====== Records for this exercise ======

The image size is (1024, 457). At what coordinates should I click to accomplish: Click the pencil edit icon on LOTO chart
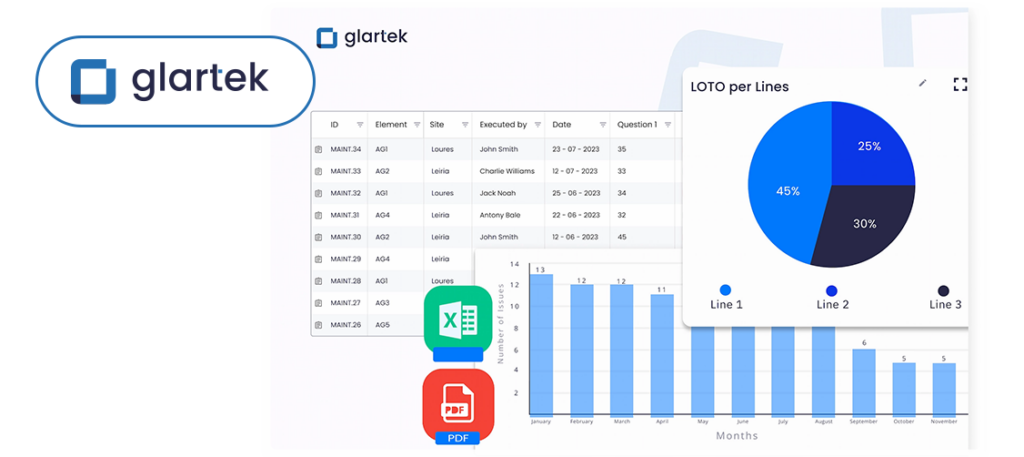(923, 84)
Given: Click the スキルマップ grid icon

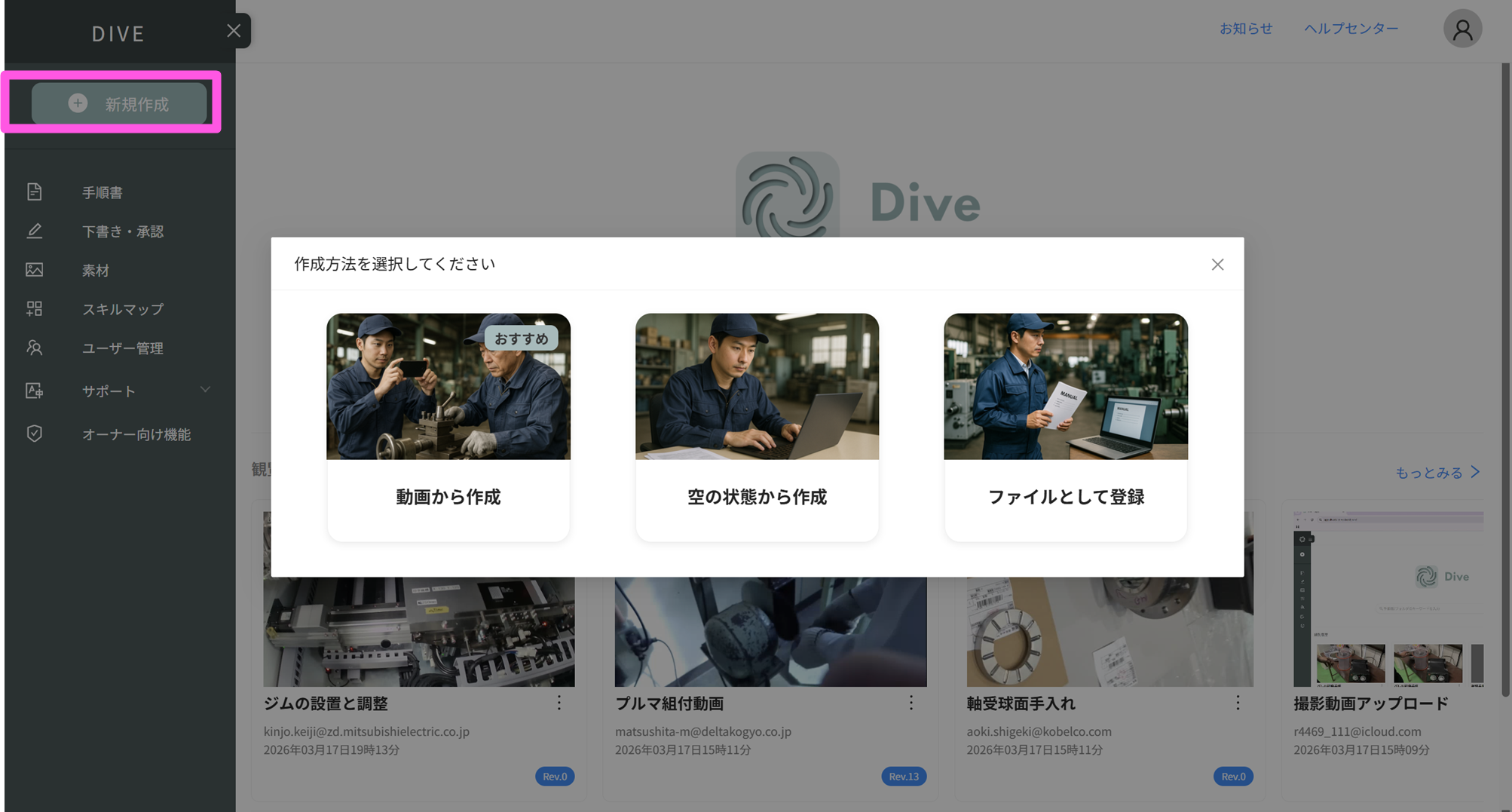Looking at the screenshot, I should click(35, 309).
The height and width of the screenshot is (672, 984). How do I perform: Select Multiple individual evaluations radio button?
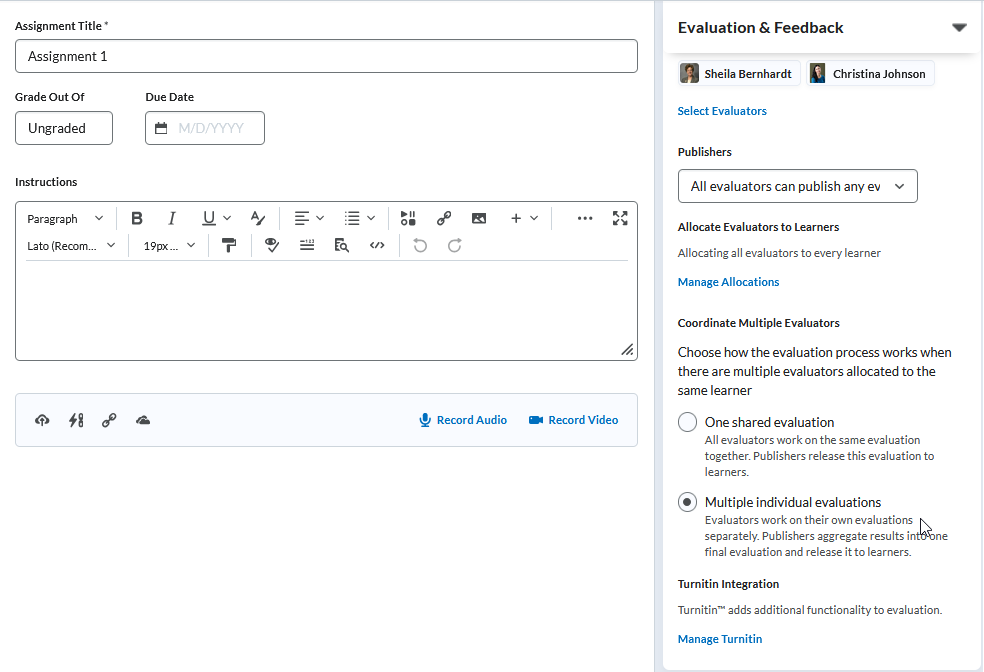[687, 502]
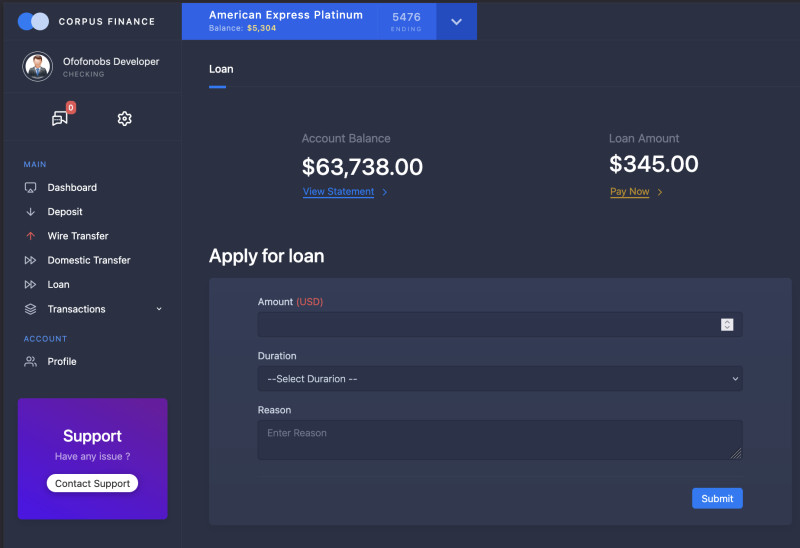Open settings gear icon in sidebar

tap(124, 119)
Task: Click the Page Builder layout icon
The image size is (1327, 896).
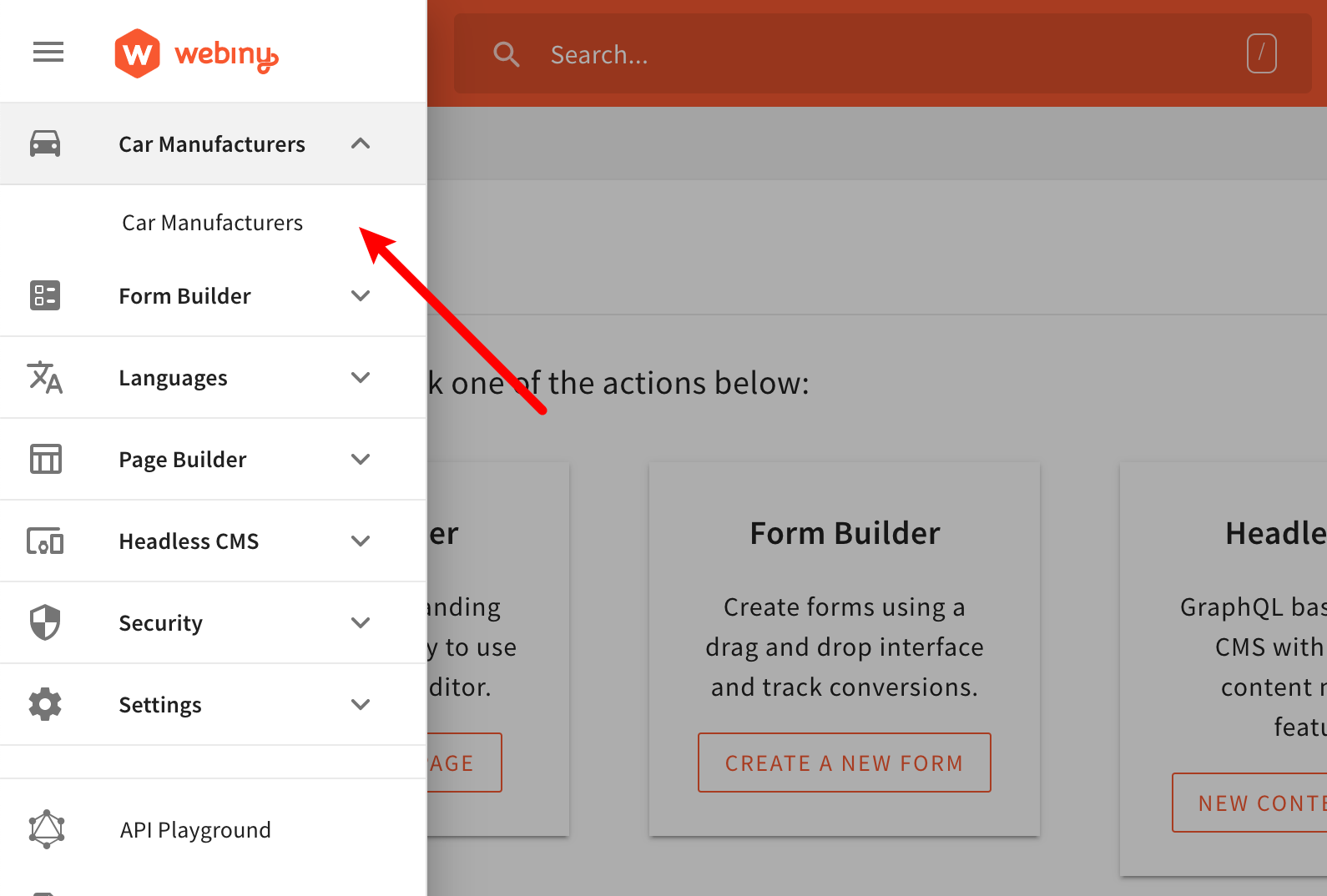Action: click(45, 459)
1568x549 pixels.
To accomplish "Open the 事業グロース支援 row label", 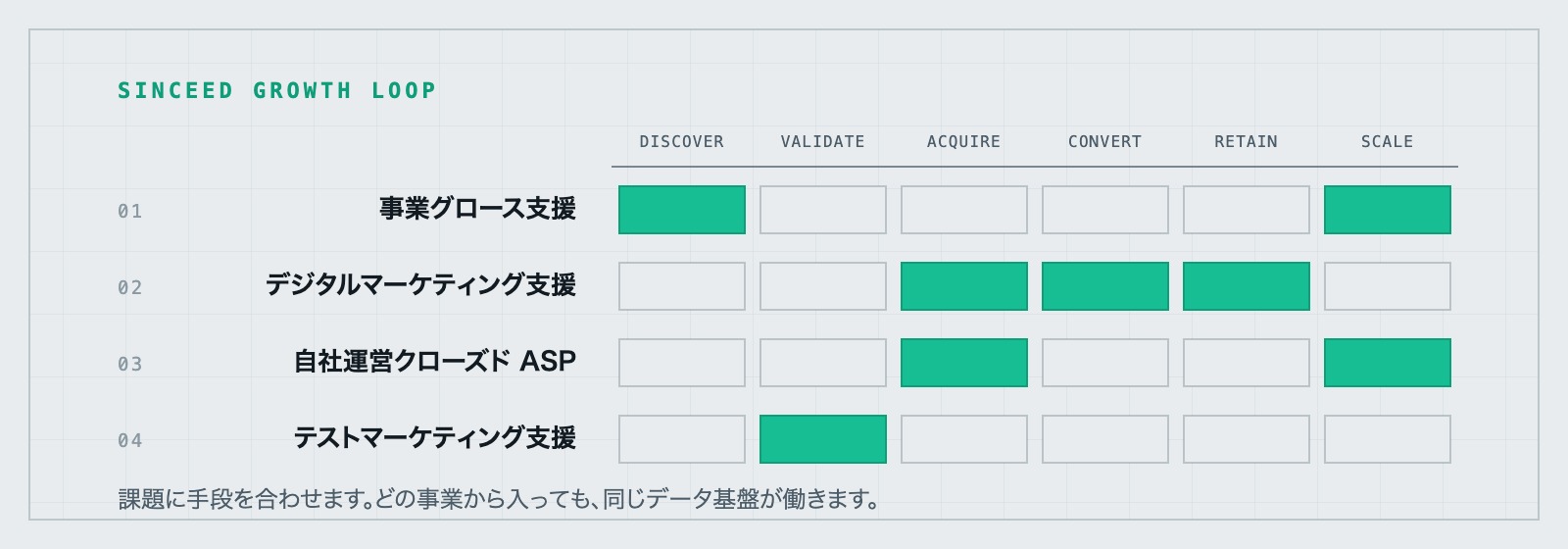I will pos(478,209).
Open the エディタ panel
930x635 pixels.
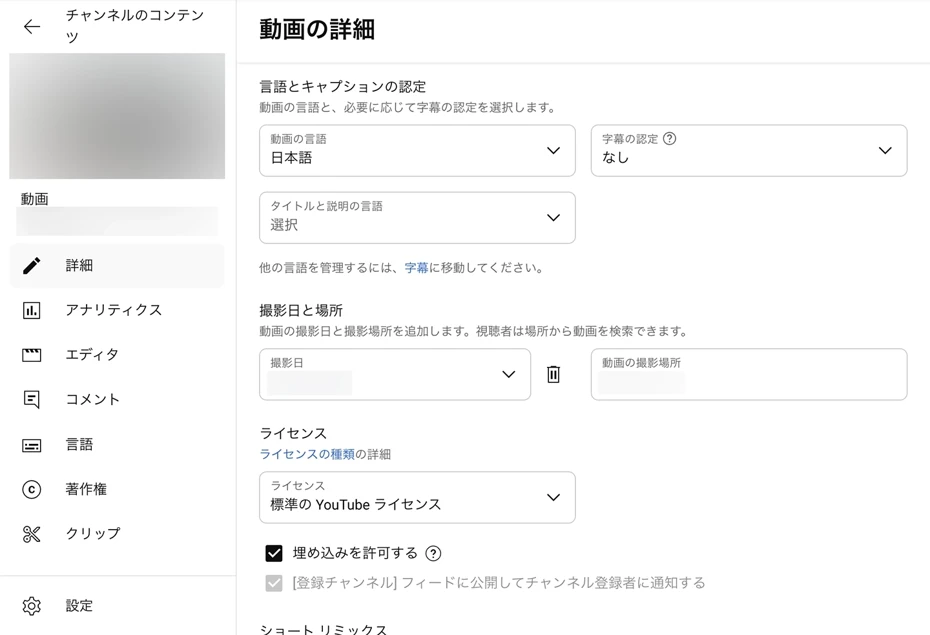point(34,354)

======

### Your goal
Going by the data above, the answer is exactly the lines from the one holding "The height and" to the one holding "Task: Click the Page Builder layout icon", both kept, with the pictures left out.

### Exercise solution
The height and width of the screenshot is (672, 984). How do I perform: Select Multiple individual evaluations radio button?
[687, 502]
Open settings gear icon in sidebar

tap(124, 119)
Task: Click the Page Builder layout icon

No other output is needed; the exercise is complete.